───── Supplied entries ─────

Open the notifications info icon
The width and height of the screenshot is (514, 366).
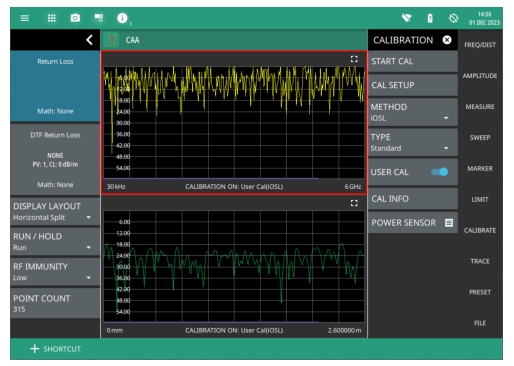pyautogui.click(x=122, y=18)
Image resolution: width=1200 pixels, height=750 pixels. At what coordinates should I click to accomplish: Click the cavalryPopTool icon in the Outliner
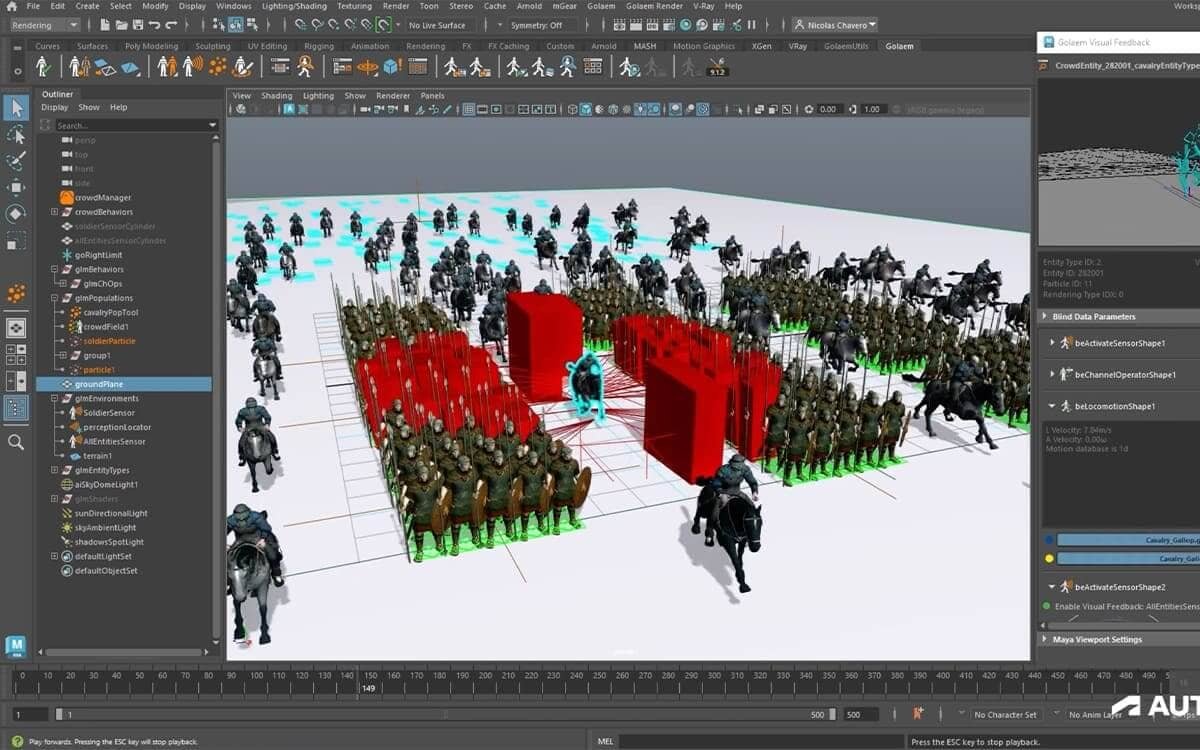tap(76, 312)
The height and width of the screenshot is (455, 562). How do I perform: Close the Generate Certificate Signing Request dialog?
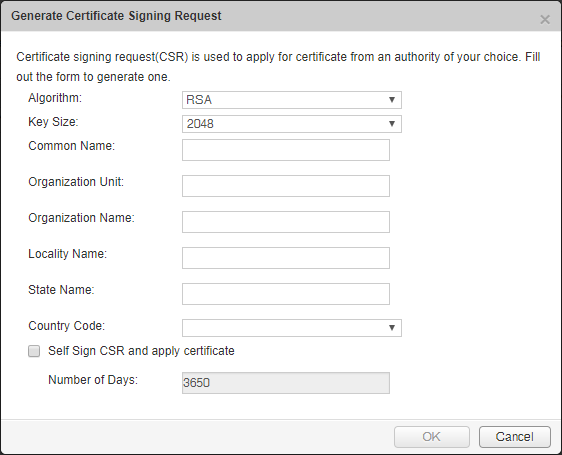(x=545, y=19)
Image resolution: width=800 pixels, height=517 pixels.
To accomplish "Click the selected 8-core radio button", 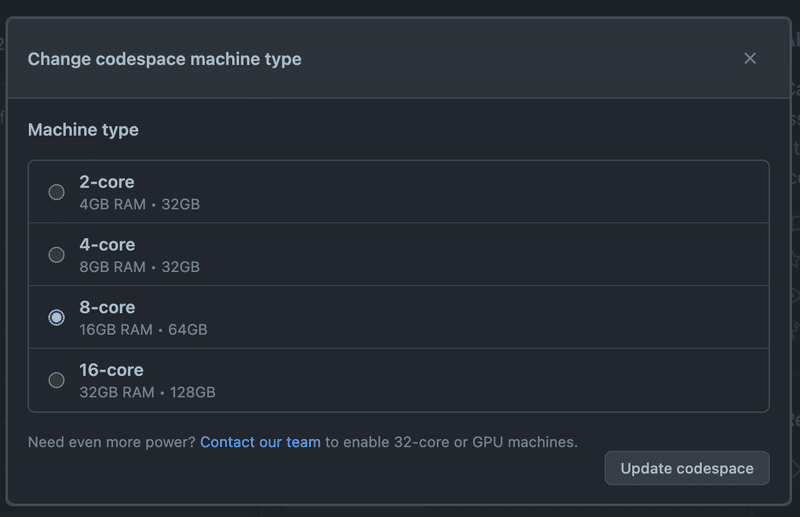I will click(56, 317).
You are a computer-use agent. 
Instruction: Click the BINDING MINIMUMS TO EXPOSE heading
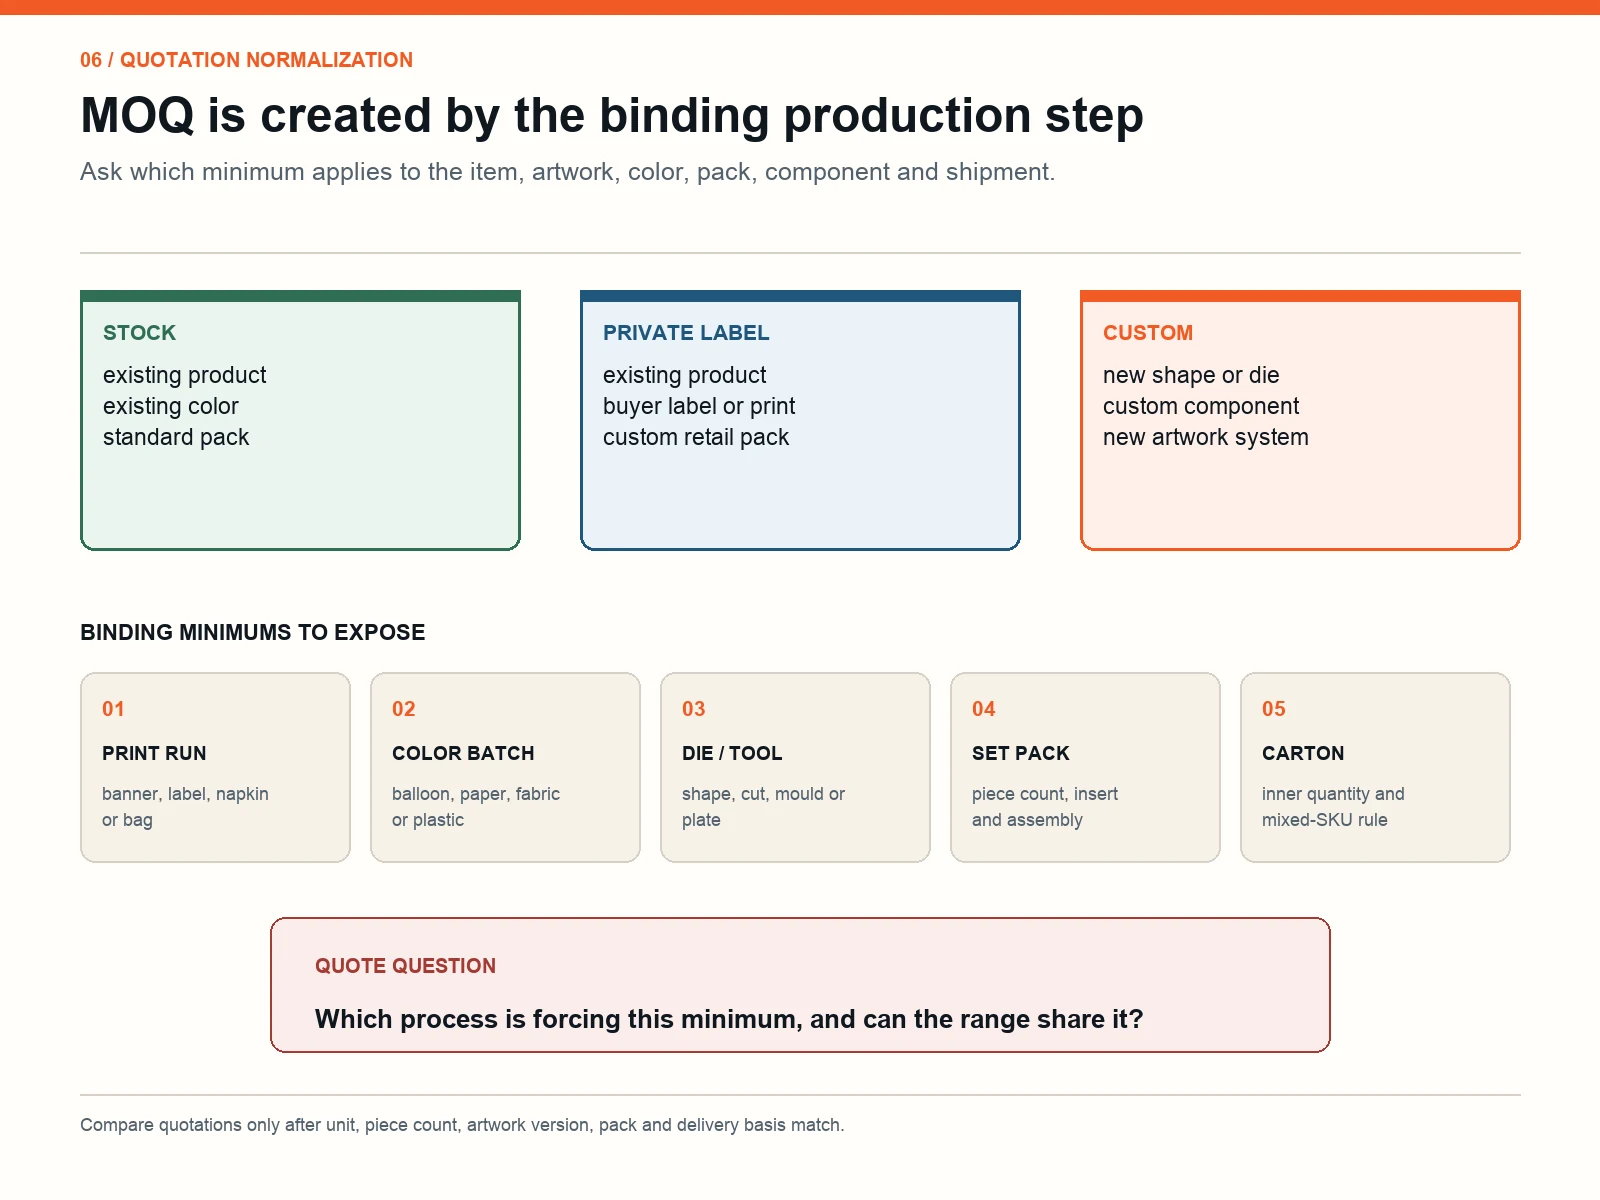click(x=253, y=632)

─────

An exact copy is required of the lines from the start of the records above through the line with "Image resolution: width=800", and only those, without any pictures.

(Output for this task):
Open the notifications info icon
The width and height of the screenshot is (514, 366).
pyautogui.click(x=122, y=18)
Image resolution: width=1200 pixels, height=750 pixels. At what coordinates should I click to accomplish: Click the cavalryPopTool icon in the Outliner
tap(76, 312)
The height and width of the screenshot is (455, 562). How do I perform: Close the Generate Certificate Signing Request dialog?
(x=545, y=19)
Image resolution: width=800 pixels, height=517 pixels.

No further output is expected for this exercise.